The idiots should count themselves lucky up to this point and `git out whilst the gittin is good`!!
By Sajjad Tarakzai Fri Jun 11
TORKHAM, Pakistan (AFP) – Fearful of Taliban attacks and death on dangerous roads, truckers on the NATO supply line from Pakistan to Afghanistan curse their jobs and say they feel like traitors in a time of war.
An unprecedented assault on at least 30 trucks packed with military vehicles and NATO supplies on the outskirts of Islamabad killed seven people this week and renewed fears about insecurity in nuclear-armed Pakistan.
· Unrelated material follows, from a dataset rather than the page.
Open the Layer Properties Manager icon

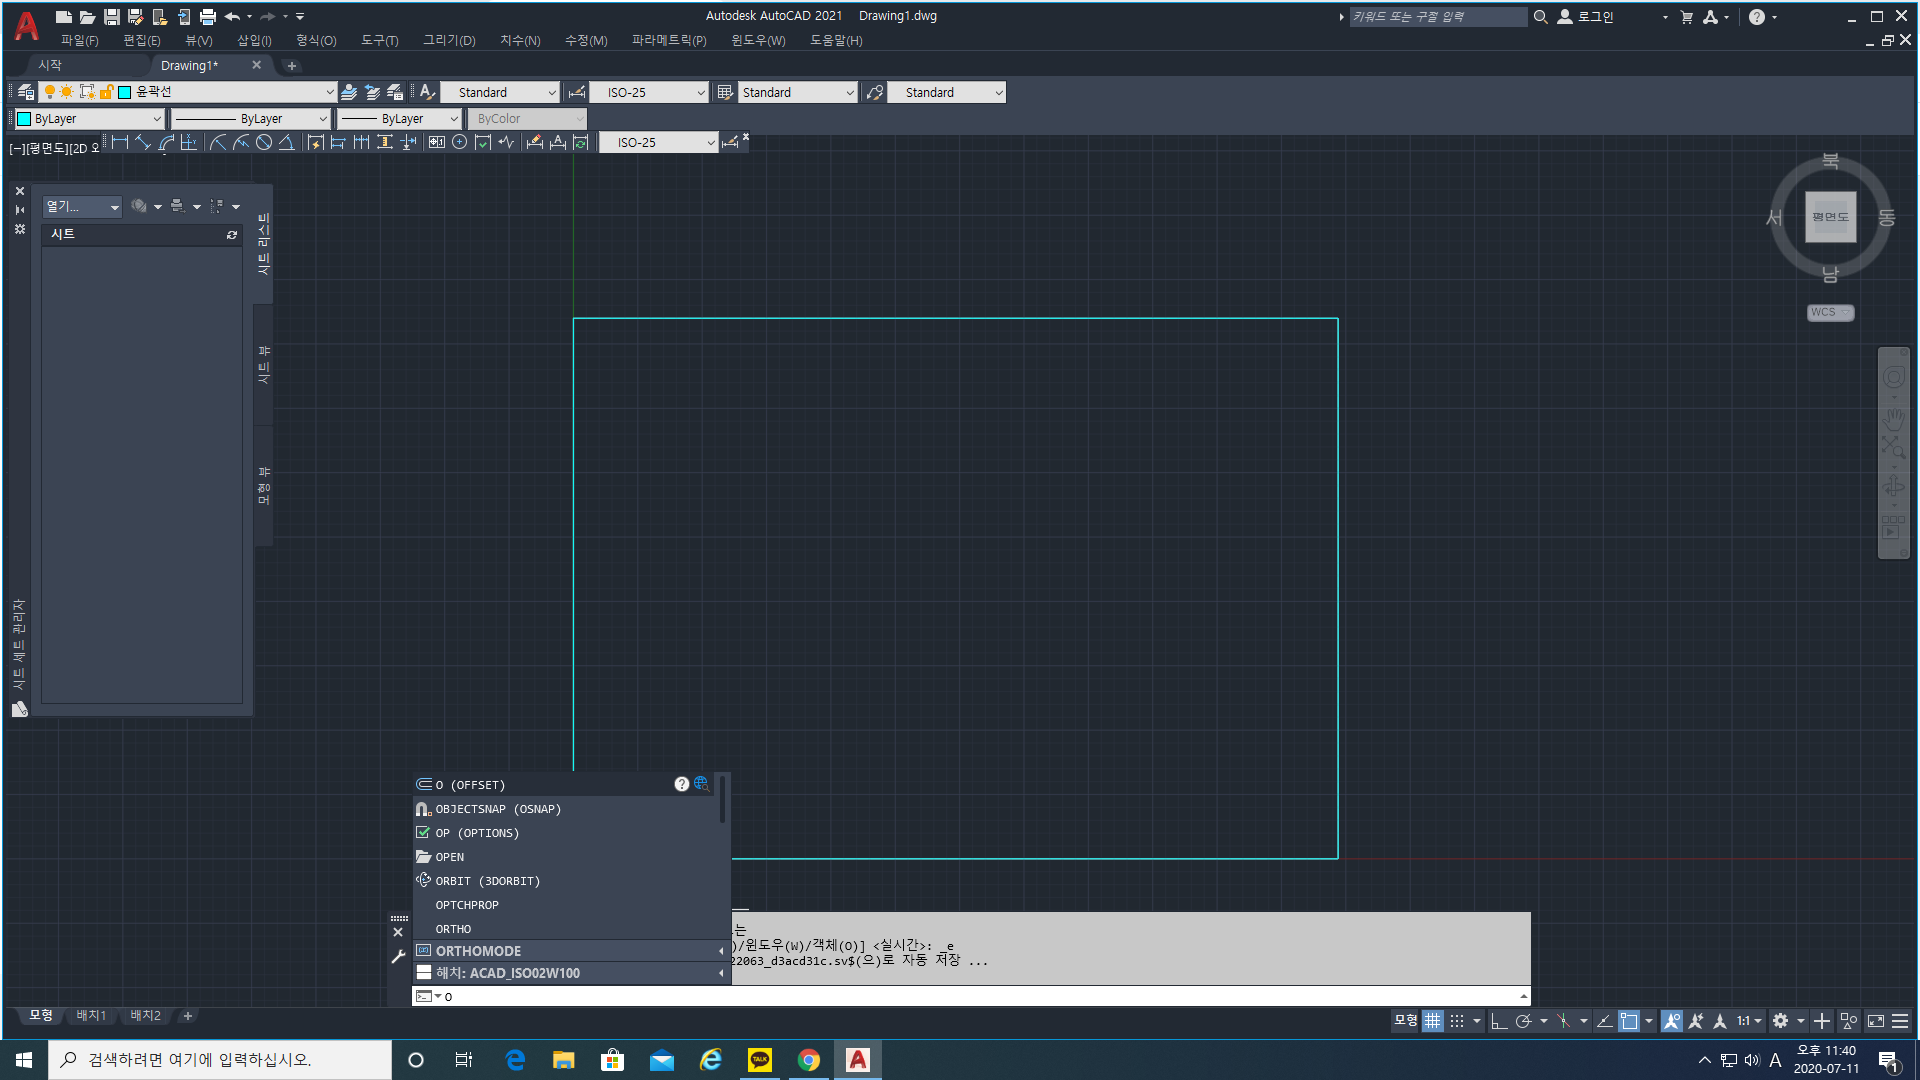26,92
Mir Jan said he had twice been threatened by the Taliban for driving NATO supplies up the infamous Khyber pass -- part of which Washington has branded the most dangerous region on earth -- and that there were nights he could not sleep.
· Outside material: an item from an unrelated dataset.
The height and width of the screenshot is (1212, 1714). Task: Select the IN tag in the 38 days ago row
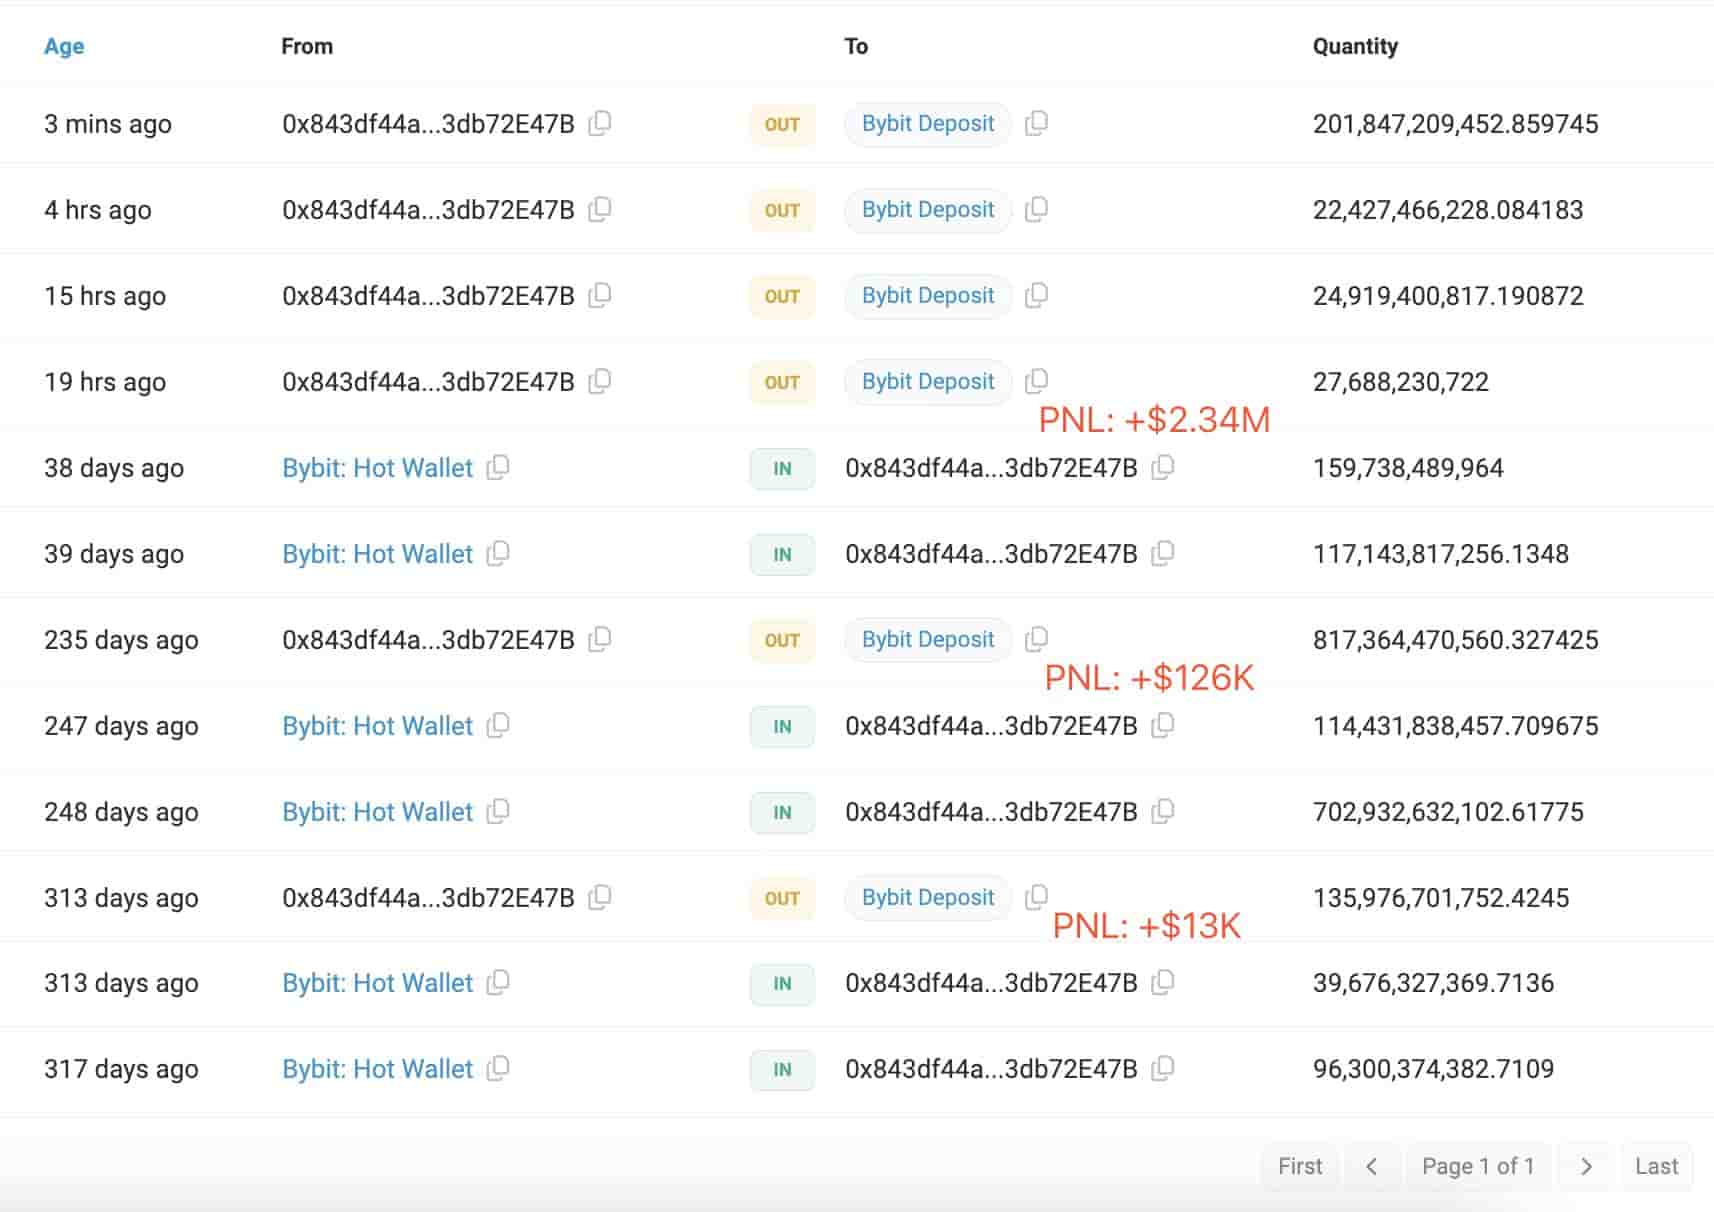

"They stopped me twice here in Khyber. They told me to stop supplying goods to Americans," he said. "They said, we will skin you alive if you don't stop this.
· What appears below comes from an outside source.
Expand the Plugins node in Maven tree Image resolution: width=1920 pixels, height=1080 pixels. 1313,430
"I am cursing myself for doing the wrong job. I ask myself all the time, why am I helping these kafirs (non-believers)?"
Like most of his fellow truckers from Afghanistan, Mir Jan is illiterate and from a poor family, with little other prospect of gainful employment.
The Pentagon says around half the cargo sent to Afghanistan travels overland through Pakistan, much of it threading through Khyber to the Torkham border crossing after being sent by ship to Karachi.
It says less than one percent of cargo routed through Pakistan is lost and the cost of this week's damage has not yet been quantified. But that offers little solace to those on the ground.
"I have no other option but do this job and I know it is wrong because I am helping those kafirs," Qameesar Khan, 52, told AFP at Torkham as he waited his turn to drive home into Afghanistan.
Strapped on his truck are two armoured vehicles. He lives in Nangarhar, just across the border in eastern Afghanistan.
Drivers say they earn the equivalent of 300 to 400 dollars per trip from Karachi or an inland depot across the border, where the 142,000-strong US-led foreign military force is set to increase to 150,000 by August.
The war ripping apart Khan's country may ultimately keep him in work, but he feels bitter at the Americans, the Taliban and Pakistanis, whom many Afghans accuse of fuelling the nearly nine-year conflict in their country.
"Americans have failed in Afghanistan," he said. "Pakistan is like a B-team of America, there is no Taliban. It's all a game, a game of Pakistan and a game of Americans," he said.
Although truckers have said they feel safer since a recent Pakistani military operation against Islamist militants in Khyber, they remain unhappy about the bribes they say they have to shell out.
Furious at the conditions, the All Pakistan Oil Transporters Association called a three-day strike by convoys to Afghanistan after this week's attack at Tarnol, demanding government protection from criminals, bribery and the Taliban.
"We are protesting against the Pakistani government for not providing security to us," the group's president, Yousaf Shahwani, told AFP.
"Pakistan's police and other institutions are robbing us by imposing taxes. Now we've been attacked, nobody is listening us. We have forwarded our demands to the government and are waiting for the government response."
Prime Minister Yousuf Raza Gilani ordered law enforcement agencies to "take foolproof measures" to avoid a repeat incident but his office provided no further details in a statement.
Pakistani authorities have said repeatedly that police are not responsible for providing security to NATO supply trucks as they are working on a private basis and are hired by private contractors.
That offers little comfort to Mohammadullah, a father of seven taking a break at the chaotic border crossing before driving to Bagram, the largest US-led military base in Afghanistan, just north of Kabul.
"Several times armed men stopped me and asked why I was taking goods for the Americans but I have no other option," said the 56-year-old, sitting in the shade beside his 22-wheeler truck loaded with military jeeps.